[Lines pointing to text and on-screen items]
------

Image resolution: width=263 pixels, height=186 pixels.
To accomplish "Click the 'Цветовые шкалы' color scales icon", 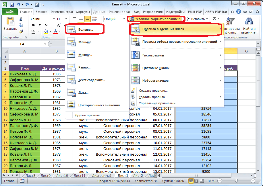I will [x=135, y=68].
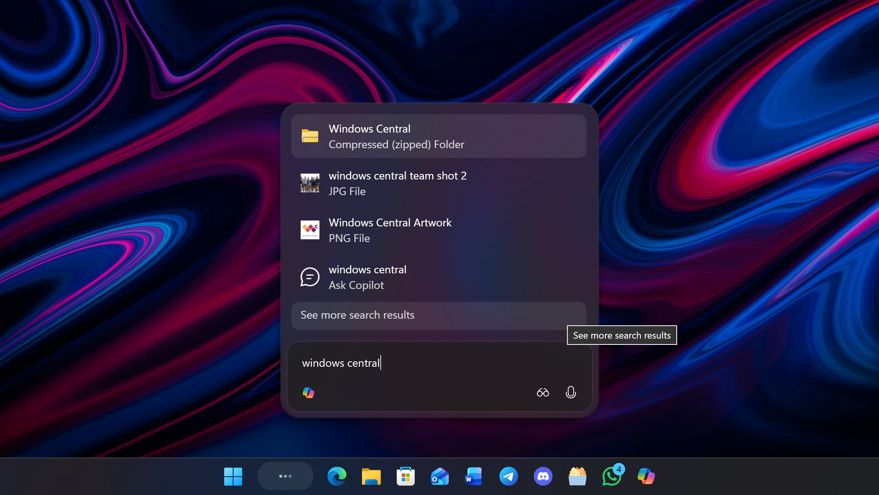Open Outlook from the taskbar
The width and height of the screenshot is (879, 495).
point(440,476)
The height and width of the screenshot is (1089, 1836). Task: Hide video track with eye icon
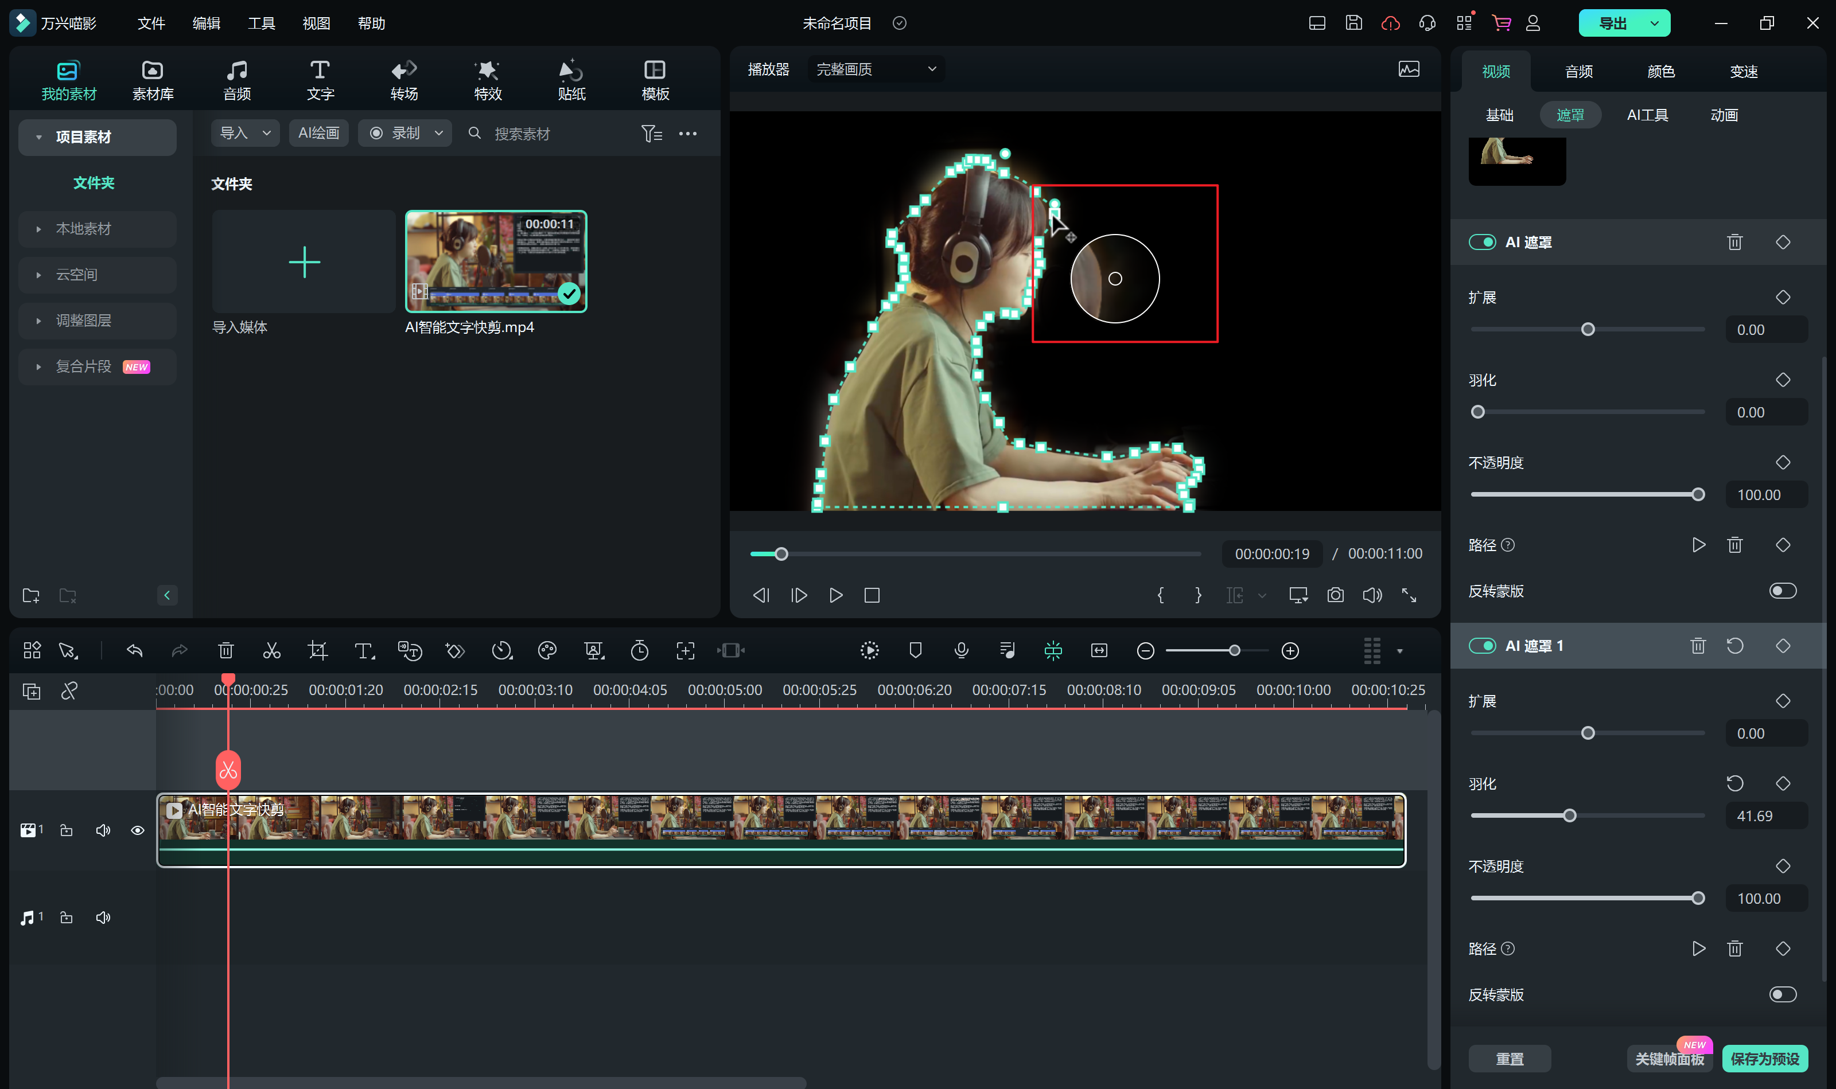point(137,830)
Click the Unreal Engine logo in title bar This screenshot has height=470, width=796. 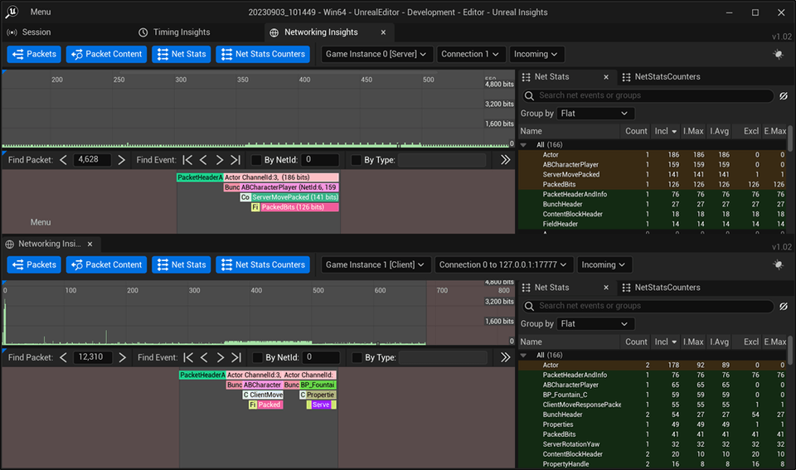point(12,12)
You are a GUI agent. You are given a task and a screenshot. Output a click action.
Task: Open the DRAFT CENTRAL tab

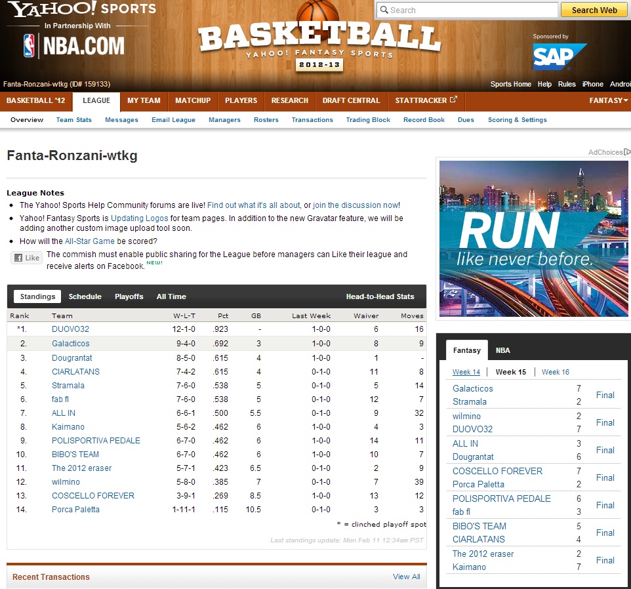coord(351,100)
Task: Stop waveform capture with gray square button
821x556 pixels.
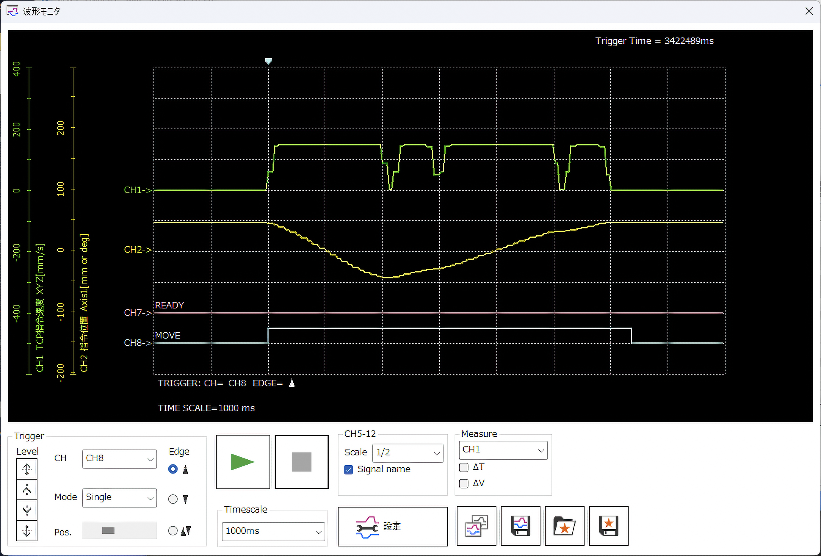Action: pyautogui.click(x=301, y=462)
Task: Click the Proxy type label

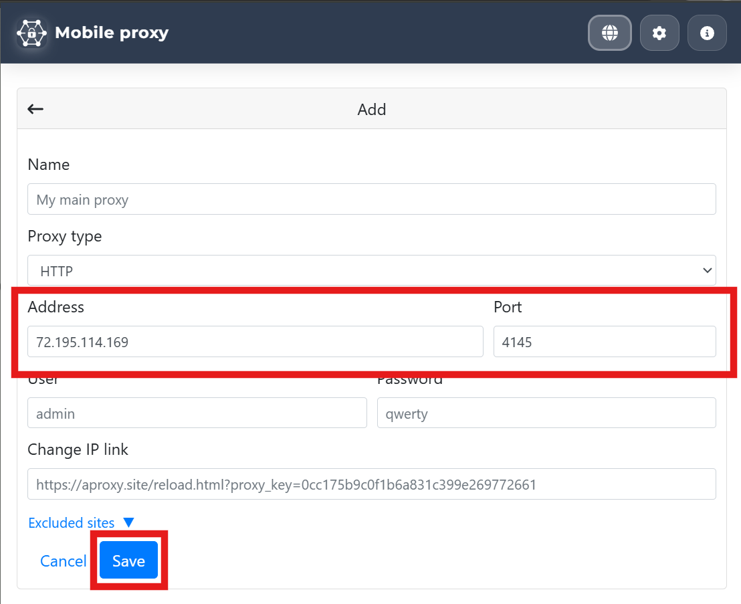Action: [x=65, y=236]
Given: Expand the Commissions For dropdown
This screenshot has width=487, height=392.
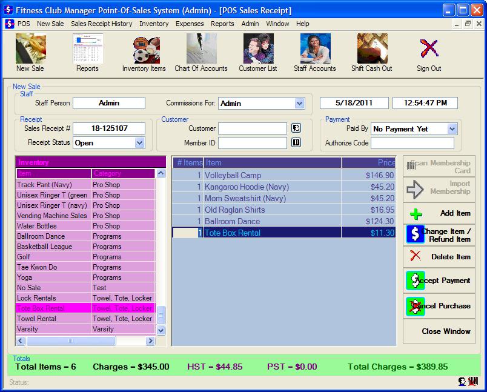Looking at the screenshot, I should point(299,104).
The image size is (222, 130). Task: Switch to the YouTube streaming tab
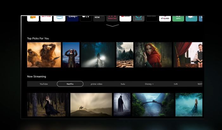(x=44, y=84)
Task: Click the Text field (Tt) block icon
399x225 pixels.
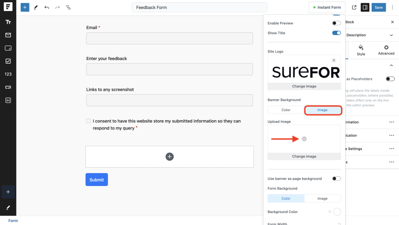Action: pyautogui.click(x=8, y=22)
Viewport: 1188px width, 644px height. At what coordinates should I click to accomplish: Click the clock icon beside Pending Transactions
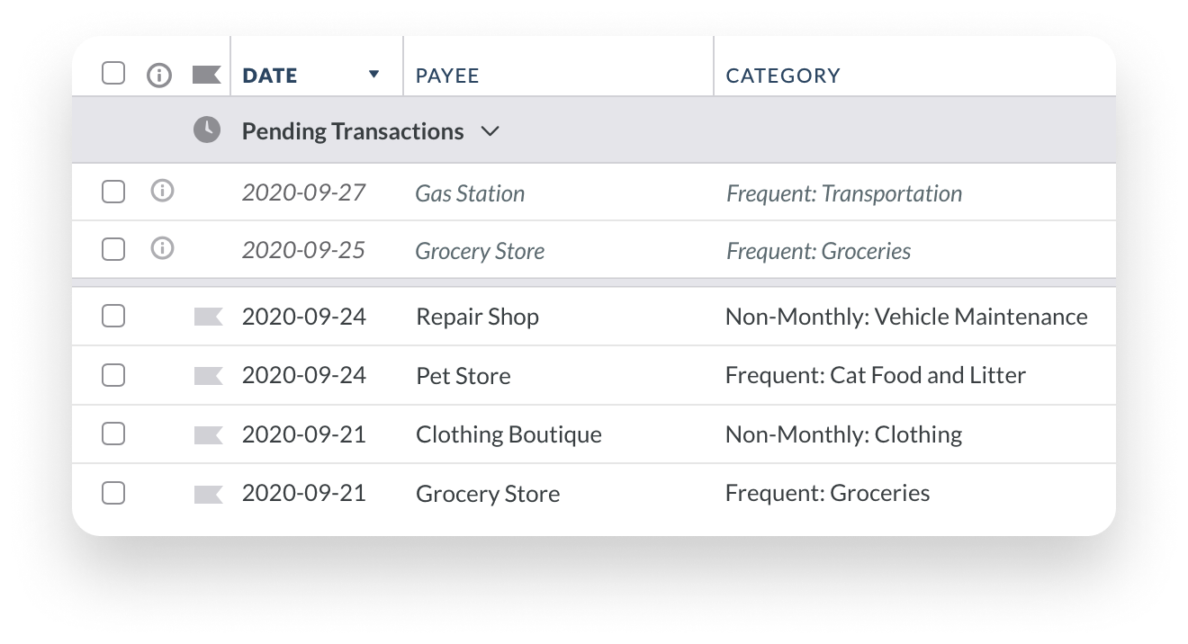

------

__The request__: Copy out word for word the lines from the one with "Task: Stop waveform" up to and including the one with "Action: pyautogui.click(x=8, y=22)". Leave the pictures out of your answer.

__Task result__:
Task: Stop waveform capture with gray square button
821x556 pixels.
Action: pyautogui.click(x=301, y=462)
Task: Click the Proxy type label

Action: [x=65, y=236]
Given: Expand the Commissions For dropdown
This screenshot has width=487, height=392.
Looking at the screenshot, I should point(299,104).
The image size is (222, 130). Task: Switch to the YouTube streaming tab
(x=44, y=84)
Task: Click the Text field (Tt) block icon
399x225 pixels.
Action: pyautogui.click(x=8, y=22)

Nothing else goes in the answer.